But maybe it's just out of consideration for the not over rated PSU.
So it has not to deal with current peaks from starting and stopping the
floppy drive ;-)
I think there was a reason may EMI or something like that..
Or it's just a engineering artifact they forgot to fix.
Rik
----- Original Message -----
From: "Tony Duell" <ard at p850ug1.demon.co.uk>
To: <cctalk at classiccmp.org>
Sent: Tuesday, May 06, 2008 11:47 PM
Subject: Re: HP Integral PC Manuals
Yes V1.0.0 I think the same it's just designed to keep the motors
running.
Maybe to get the media running before the heads touch it, to prevent
start/stop spots ?
Of course this is one of the few 3.5" drives that has a head-load
solenoid (and yes, that is controlled 'correctly'). So at least disk/head
wear will be fairly minimal.

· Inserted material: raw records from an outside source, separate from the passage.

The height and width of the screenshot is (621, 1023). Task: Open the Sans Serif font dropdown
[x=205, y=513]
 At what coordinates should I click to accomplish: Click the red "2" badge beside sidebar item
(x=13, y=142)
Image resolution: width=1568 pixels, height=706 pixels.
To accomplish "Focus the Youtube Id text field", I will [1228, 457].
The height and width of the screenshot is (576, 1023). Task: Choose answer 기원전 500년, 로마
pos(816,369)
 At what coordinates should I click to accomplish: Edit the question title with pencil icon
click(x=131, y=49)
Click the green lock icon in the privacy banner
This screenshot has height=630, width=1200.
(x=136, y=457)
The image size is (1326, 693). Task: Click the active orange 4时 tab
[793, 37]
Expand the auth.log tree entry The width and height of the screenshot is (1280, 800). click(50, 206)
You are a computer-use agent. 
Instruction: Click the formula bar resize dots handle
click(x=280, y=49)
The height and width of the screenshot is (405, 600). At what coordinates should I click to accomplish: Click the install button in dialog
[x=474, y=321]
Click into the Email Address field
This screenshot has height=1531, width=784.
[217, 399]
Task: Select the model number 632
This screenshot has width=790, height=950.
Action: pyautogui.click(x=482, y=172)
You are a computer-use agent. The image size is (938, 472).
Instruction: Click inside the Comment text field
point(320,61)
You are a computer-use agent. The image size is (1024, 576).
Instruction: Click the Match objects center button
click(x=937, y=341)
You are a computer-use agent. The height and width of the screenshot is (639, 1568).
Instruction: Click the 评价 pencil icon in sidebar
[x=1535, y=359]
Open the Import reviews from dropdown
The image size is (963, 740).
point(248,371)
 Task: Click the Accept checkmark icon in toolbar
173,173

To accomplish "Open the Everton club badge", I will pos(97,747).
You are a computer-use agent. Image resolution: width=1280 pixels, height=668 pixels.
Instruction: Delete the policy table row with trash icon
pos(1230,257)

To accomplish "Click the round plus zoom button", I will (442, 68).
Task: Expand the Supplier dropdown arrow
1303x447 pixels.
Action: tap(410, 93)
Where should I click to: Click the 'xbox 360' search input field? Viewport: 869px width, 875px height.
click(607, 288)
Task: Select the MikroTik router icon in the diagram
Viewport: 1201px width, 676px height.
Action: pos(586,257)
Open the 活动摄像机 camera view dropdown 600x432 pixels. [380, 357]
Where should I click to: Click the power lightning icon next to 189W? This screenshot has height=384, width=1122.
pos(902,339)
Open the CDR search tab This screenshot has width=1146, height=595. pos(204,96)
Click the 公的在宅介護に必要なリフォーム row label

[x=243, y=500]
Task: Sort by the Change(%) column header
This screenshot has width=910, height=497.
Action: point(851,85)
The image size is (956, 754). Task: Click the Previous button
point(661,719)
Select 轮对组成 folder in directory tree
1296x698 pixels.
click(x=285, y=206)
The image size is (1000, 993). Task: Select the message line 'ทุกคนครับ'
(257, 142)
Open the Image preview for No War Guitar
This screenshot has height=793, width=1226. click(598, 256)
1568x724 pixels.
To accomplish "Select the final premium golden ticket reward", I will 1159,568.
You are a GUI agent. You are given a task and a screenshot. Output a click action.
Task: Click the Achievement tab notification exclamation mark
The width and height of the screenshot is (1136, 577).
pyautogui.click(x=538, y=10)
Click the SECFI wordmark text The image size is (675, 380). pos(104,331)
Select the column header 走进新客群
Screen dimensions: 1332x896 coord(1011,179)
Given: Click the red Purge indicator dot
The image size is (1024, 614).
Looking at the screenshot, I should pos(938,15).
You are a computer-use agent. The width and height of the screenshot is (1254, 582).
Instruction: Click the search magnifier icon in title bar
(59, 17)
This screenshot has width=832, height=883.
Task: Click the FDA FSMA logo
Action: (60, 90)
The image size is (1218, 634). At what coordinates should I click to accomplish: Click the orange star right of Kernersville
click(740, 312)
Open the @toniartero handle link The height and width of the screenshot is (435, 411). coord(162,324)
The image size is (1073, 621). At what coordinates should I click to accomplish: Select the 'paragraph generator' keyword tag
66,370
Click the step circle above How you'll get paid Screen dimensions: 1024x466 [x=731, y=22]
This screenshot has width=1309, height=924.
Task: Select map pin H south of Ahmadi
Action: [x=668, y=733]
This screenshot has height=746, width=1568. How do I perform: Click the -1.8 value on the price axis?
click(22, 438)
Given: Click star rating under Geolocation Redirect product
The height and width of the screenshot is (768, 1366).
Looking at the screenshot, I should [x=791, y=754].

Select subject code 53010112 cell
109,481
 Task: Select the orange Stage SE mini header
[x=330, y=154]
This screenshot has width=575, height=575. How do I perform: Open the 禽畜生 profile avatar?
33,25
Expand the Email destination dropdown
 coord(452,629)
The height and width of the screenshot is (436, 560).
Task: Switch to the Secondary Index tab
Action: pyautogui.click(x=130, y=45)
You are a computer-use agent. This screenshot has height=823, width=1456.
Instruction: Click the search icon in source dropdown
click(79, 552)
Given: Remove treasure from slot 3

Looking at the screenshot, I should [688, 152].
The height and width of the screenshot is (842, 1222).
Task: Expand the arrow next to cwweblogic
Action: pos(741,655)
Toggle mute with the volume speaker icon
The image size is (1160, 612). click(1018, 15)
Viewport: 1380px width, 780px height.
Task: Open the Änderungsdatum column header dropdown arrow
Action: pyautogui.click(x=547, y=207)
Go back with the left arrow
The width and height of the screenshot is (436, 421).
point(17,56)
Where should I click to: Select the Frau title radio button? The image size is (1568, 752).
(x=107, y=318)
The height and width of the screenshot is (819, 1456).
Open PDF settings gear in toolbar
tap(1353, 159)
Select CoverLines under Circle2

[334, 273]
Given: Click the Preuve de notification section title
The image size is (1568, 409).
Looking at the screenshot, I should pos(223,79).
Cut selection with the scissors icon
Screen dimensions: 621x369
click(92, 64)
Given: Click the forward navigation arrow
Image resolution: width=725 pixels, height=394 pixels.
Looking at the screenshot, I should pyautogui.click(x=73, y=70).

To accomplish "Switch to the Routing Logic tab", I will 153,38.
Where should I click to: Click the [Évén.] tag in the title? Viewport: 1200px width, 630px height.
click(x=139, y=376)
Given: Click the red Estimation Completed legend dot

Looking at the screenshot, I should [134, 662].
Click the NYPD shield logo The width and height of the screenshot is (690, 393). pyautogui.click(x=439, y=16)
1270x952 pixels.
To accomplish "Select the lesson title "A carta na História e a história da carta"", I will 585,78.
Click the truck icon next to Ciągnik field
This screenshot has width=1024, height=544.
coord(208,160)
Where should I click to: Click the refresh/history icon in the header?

It is curious that having provided a
motor-control signal then essentially it's not used (min you, it appears
that the Intgral hardware would support 2 floppy drives, and that
facility, AFAIK, was never used)
I am not sure what the Sony drive spec says about starting/stopping the
spindle motor with the heads loaded. I've not heard it's a problem in
other (floppy) drives, though.
Well the ability to make errors is what makes us
human ;-)
The hartbeat should it be some kind of watchdog signal or a sync for
realtime processing ?
It usspect it's the task-switch signal, etc. When the machine is 'idle'
(no I/O going on), IR1 is the only interrupt line to be doing anything.